*PROBLEM TO SOLVE*. The required answer is an exact copy of every entry underneath.

◇ ◇ ◇ ◇ ◇ ◇ ◇

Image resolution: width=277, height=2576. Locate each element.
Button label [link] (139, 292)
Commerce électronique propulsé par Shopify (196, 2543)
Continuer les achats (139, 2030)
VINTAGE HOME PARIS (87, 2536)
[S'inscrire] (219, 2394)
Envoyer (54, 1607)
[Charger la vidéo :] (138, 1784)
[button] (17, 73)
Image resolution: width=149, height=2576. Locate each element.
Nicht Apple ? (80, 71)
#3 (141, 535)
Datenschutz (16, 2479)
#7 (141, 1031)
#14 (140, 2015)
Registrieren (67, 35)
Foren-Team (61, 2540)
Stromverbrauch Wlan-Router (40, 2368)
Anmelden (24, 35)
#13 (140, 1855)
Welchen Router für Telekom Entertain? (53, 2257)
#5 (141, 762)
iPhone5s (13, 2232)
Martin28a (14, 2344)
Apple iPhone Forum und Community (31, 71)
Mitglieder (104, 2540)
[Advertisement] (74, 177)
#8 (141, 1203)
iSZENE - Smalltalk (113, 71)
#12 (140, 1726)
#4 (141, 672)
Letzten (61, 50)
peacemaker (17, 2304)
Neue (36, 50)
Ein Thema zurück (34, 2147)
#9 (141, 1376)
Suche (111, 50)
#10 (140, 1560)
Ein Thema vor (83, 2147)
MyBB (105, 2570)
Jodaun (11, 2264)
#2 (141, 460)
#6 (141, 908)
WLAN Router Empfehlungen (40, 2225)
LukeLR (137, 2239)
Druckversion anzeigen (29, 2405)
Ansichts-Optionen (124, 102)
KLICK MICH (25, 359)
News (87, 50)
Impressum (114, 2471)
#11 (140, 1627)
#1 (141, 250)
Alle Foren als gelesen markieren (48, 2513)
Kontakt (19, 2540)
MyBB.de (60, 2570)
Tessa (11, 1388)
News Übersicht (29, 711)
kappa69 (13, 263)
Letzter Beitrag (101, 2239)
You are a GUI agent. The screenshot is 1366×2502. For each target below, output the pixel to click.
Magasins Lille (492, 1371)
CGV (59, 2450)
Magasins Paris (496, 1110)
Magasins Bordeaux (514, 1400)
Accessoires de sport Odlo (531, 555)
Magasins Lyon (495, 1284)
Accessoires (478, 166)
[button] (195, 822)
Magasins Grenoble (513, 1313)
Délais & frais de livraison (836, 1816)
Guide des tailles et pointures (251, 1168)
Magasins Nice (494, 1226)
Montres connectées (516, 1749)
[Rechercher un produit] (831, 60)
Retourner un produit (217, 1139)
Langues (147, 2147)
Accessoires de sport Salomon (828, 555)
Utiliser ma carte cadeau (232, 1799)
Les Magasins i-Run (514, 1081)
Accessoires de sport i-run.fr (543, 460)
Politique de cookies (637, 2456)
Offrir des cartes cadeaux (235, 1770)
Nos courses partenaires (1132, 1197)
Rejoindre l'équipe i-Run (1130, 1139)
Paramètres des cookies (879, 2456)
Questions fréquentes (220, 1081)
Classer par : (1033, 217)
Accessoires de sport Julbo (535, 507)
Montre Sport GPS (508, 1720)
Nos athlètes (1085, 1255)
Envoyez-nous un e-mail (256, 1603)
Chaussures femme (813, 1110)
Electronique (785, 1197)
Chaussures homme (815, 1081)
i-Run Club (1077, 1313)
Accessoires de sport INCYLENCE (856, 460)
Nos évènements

◇ ◇ ◇ ◇ ◇ ◇ ◇

*OUTPUT FOR THIS EXERCISE*.
Image resolution: width=277, height=2576. Locate each element.
Button label [link] (139, 292)
Commerce électronique propulsé par Shopify (196, 2543)
Continuer les achats (139, 2030)
VINTAGE HOME PARIS (87, 2536)
[S'inscrire] (219, 2394)
Envoyer (54, 1607)
[Charger la vidéo :] (138, 1784)
[button] (17, 73)
Image resolution: width=149, height=2576. Locate each element.
Nicht Apple ? (80, 71)
#3 (141, 535)
Datenschutz (16, 2479)
#7 (141, 1031)
#14 (140, 2015)
Registrieren (67, 35)
Foren-Team (61, 2540)
Stromverbrauch Wlan-Router (40, 2368)
Anmelden (24, 35)
#13 (140, 1855)
Welchen Router für Telekom Entertain? (53, 2257)
#5 (141, 762)
iPhone5s (13, 2232)
Martin28a (14, 2344)
Apple iPhone Forum und Community (31, 71)
Mitglieder (104, 2540)
[Advertisement] (74, 177)
#8 (141, 1203)
iSZENE - Smalltalk (113, 71)
#12 (140, 1726)
#4 (141, 672)
Letzten (61, 50)
peacemaker (17, 2304)
Neue (36, 50)
Ein Thema zurück (34, 2147)
#9 (141, 1376)
Suche (111, 50)
#10 (140, 1560)
Ein Thema vor (83, 2147)
MyBB (105, 2570)
Jodaun (11, 2264)
#2 (141, 460)
#6 (141, 908)
WLAN Router Empfehlungen (40, 2225)
LukeLR (137, 2239)
Druckversion anzeigen (29, 2405)
Ansichts-Optionen (124, 102)
KLICK MICH (25, 359)
News (87, 50)
Impressum (114, 2471)
#11 (140, 1627)
#1 (141, 250)
Alle Foren als gelesen markieren (48, 2513)
Kontakt (19, 2540)
MyBB.de (60, 2570)
Tessa (11, 1388)
News Übersicht (29, 711)
kappa69 (13, 263)
Letzter Beitrag (101, 2239)
You are a GUI agent. The screenshot is 1366×2502. For each target below, output the pixel to click.
Magasins Lille (492, 1371)
CGV (59, 2450)
Magasins Paris (496, 1110)
Magasins Bordeaux (514, 1400)
Accessoires de sport Odlo (531, 555)
Magasins Lyon (495, 1284)
Accessoires (478, 166)
[button] (195, 822)
Magasins Grenoble (513, 1313)
Délais & frais de livraison (836, 1816)
Guide des tailles et pointures (251, 1168)
Magasins Nice (494, 1226)
Montres connectées (516, 1749)
[Rechercher un produit] (831, 60)
Retourner un produit (217, 1139)
Langues (147, 2147)
Accessoires de sport Salomon (828, 555)
Utiliser ma carte cadeau (232, 1799)
Les Magasins i-Run (514, 1081)
Accessoires de sport i-run.fr (543, 460)
Politique de cookies (637, 2456)
Offrir des cartes cadeaux (235, 1770)
Nos courses partenaires (1132, 1197)
Rejoindre l'équipe i-Run (1130, 1139)
Paramètres des cookies (879, 2456)
Questions fréquentes (220, 1081)
Classer par : (1033, 217)
Accessoires de sport Julbo (535, 507)
Montre Sport GPS (508, 1720)
Nos athlètes (1085, 1255)
Envoyez-nous un e-mail (256, 1603)
Chaussures femme (813, 1110)
Electronique (785, 1197)
Chaussures homme (815, 1081)
i-Run Club (1077, 1313)
Accessoires de sport INCYLENCE (856, 460)
Nos évènements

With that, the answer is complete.